> What you have to do: Please return each record exactly as it stands.

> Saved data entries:

++++++++++

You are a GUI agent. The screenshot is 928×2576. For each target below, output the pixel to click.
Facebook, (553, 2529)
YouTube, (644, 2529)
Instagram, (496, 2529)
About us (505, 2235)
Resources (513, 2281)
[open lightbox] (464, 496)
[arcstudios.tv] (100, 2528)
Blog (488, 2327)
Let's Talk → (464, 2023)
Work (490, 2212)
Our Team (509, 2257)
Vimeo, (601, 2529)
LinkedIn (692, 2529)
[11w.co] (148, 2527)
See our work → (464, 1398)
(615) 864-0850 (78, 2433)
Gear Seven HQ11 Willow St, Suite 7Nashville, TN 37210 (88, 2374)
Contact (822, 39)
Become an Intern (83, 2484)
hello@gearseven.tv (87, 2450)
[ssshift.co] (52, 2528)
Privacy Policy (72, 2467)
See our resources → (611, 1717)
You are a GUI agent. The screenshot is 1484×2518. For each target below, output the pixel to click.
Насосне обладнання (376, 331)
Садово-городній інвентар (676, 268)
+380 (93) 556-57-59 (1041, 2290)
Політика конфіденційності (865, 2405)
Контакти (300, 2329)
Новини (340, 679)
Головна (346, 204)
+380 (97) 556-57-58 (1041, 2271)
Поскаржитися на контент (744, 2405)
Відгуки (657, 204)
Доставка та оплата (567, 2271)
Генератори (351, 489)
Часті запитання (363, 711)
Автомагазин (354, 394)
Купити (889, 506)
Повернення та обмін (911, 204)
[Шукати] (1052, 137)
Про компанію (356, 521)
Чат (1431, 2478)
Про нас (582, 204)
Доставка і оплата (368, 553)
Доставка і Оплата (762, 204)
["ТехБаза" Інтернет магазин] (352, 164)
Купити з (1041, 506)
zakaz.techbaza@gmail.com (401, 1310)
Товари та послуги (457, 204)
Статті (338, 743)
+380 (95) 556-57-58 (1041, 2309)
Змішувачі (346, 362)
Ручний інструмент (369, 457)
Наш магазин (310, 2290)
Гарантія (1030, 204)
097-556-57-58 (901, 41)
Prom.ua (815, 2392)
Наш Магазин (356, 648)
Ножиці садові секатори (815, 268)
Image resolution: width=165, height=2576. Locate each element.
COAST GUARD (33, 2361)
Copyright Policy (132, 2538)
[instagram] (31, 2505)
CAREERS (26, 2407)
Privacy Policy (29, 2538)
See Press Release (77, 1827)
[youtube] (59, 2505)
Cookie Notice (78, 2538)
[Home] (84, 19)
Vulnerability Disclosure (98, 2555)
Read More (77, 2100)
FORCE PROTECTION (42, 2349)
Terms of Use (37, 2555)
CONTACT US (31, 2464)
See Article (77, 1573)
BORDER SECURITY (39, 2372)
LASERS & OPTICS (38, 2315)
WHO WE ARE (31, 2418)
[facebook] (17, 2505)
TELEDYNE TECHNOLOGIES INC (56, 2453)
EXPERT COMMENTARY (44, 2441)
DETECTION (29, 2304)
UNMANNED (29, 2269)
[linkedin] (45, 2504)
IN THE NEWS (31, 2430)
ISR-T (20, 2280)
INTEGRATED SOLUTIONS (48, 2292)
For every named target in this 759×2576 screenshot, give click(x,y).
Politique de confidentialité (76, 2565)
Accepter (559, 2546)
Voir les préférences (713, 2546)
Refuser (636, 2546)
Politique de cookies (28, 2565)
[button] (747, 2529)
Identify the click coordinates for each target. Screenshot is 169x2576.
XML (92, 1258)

++++++++++

> Response to this exercise:
You are a GUI agent. The screenshot is 928×2576. For each target below, output the pixel to click.
Facebook, (553, 2529)
YouTube, (644, 2529)
Instagram, (496, 2529)
About us (505, 2235)
Resources (513, 2281)
[open lightbox] (464, 496)
[arcstudios.tv] (100, 2528)
Blog (488, 2327)
Let's Talk → (464, 2023)
Work (490, 2212)
Our Team (509, 2257)
Vimeo, (601, 2529)
LinkedIn (692, 2529)
[11w.co] (148, 2527)
See our work → (464, 1398)
(615) 864-0850 (78, 2433)
Gear Seven HQ11 Willow St, Suite 7Nashville, TN 37210 (88, 2374)
Contact (822, 39)
Become an Intern (83, 2484)
hello@gearseven.tv (87, 2450)
[ssshift.co] (52, 2528)
Privacy Policy (72, 2467)
See our resources → (611, 1717)
You are a GUI agent. The screenshot is 1484×2518. For each target below, output the pixel to click.
Насосне обладнання (376, 331)
Садово-городній інвентар (676, 268)
+380 (93) 556-57-59 (1041, 2290)
Політика конфіденційності (865, 2405)
Контакти (300, 2329)
Новини (340, 679)
Головна (346, 204)
+380 (97) 556-57-58 (1041, 2271)
Поскаржитися на контент (744, 2405)
Відгуки (657, 204)
Доставка та оплата (567, 2271)
Генератори (351, 489)
Часті запитання (363, 711)
Автомагазин (354, 394)
Купити (889, 506)
Повернення та обмін (911, 204)
[Шукати] (1052, 137)
Про компанію (356, 521)
Чат (1431, 2478)
Про нас (582, 204)
Доставка і оплата (368, 553)
Доставка і Оплата (762, 204)
["ТехБаза" Інтернет магазин] (352, 164)
Купити з (1041, 506)
zakaz.techbaza@gmail.com (401, 1310)
Товари та послуги (457, 204)
Статті (338, 743)
+380 (95) 556-57-58 (1041, 2309)
Змішувачі (346, 362)
Ручний інструмент (369, 457)
Наш магазин (310, 2290)
Гарантія (1030, 204)
097-556-57-58 (901, 41)
Prom.ua (815, 2392)
Наш Магазин (356, 648)
Ножиці садові секатори (815, 268)
Image resolution: width=165, height=2576. Locate each element.
COAST GUARD (33, 2361)
Copyright Policy (132, 2538)
[instagram] (31, 2505)
CAREERS (26, 2407)
Privacy Policy (29, 2538)
See Press Release (77, 1827)
[youtube] (59, 2505)
Cookie Notice (78, 2538)
[Home] (84, 19)
Vulnerability Disclosure (98, 2555)
Read More (77, 2100)
FORCE PROTECTION (42, 2349)
Terms of Use (37, 2555)
CONTACT US (31, 2464)
See Article (77, 1573)
BORDER SECURITY (39, 2372)
LASERS & OPTICS (38, 2315)
WHO WE ARE (31, 2418)
[facebook] (17, 2505)
TELEDYNE TECHNOLOGIES INC (56, 2453)
EXPERT COMMENTARY (44, 2441)
DETECTION (29, 2304)
UNMANNED (29, 2269)
[linkedin] (45, 2504)
IN THE NEWS (31, 2430)
ISR-T (20, 2280)
INTEGRATED SOLUTIONS (48, 2292)
For every named target in this 759×2576 screenshot, give click(x,y).
Politique de confidentialité (76, 2565)
Accepter (559, 2546)
Voir les préférences (713, 2546)
Refuser (636, 2546)
Politique de cookies (28, 2565)
[button] (747, 2529)
Identify the click coordinates for each target. Screenshot is 169x2576.
XML (92, 1258)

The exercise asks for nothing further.